Problem details
Write out the data again in full, keeping every character the same.

Study material
******************************

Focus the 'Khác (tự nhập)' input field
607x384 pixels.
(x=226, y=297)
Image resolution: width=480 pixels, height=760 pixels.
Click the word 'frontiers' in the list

******************************

Task output
Focus the 'Khác (tự nhập)' input field
607x384 pixels.
(x=226, y=297)
Image resolution: width=480 pixels, height=760 pixels.
Click the word 'frontiers' in the list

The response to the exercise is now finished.